When working with algebraic expressions, like terms are crucial to simplifying an expression easily. Like terms have the same variable part; in essence, they share identical variables raised to the same power. In the expression \(6x + 9x\), both terms are like terms due to the presence of the variable \(x\) without any exponents or different variables involved. Recognizing like terms allows mathematicians and students to combine them, making expressions more concise and manageable.

• Like terms have the same variable letter, such as \(x\) in both terms.
• They also have the same exponent, even if it's not explicitly written (exponent of 1 in this case).
• Combining like terms simplifies calculations in algebraic manipulations.

In any algebraic expression, a coefficient is the numerical factor that multiplies a variable.
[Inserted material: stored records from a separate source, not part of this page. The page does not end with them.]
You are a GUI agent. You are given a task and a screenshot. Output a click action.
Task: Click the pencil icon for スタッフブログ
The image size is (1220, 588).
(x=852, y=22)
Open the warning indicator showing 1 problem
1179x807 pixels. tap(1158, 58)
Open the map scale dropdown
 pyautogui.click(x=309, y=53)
Coefficients provide the scale or multiple for the variable part. In the expression \(6x + 9x\), the numbers 6 and 9 are the coefficients. These coefficients are crucial when combining like terms, as they determine how many times or to what extent the variable is included in the sum. When simplifying expressions, follow these steps:

• Identify the coefficients associated with each like term.
• Add or subtract these coefficients as needed, based on the operation given in the expression.
• Recombine the number with the variable to form a simplified term.

In our example, the coefficients 6 and 9 are added together to become 15, which then scales the variable \(x\) in the simplified expression \(15x\).

Algebraic expressions are combinations of numbers, variables, and arithmetic operations. They form the cornerstone of algebra, allowing us to generalize mathematical problems and solutions. Such expressions can range from simple binomials like \(6x + 9x\) to more complex polynomials.Key components of algebraic expressions include:

• Numbers and constants, which provide fixed values.
• Variables, which stand for unknown or changing quantities.
• Operations such as addition, subtraction, multiplication, or division.

To simplify an expression:

• Identify any like terms to be combined.
• Compute the operations specified, often involving coefficients.
• Reduce the expression to its simplest form for easy usage in calculations.

Simplifying expressions like \(6x + 9x\) involves combining like terms and correctly applying arithmetic rules to arrive at a clearer and more condensed form.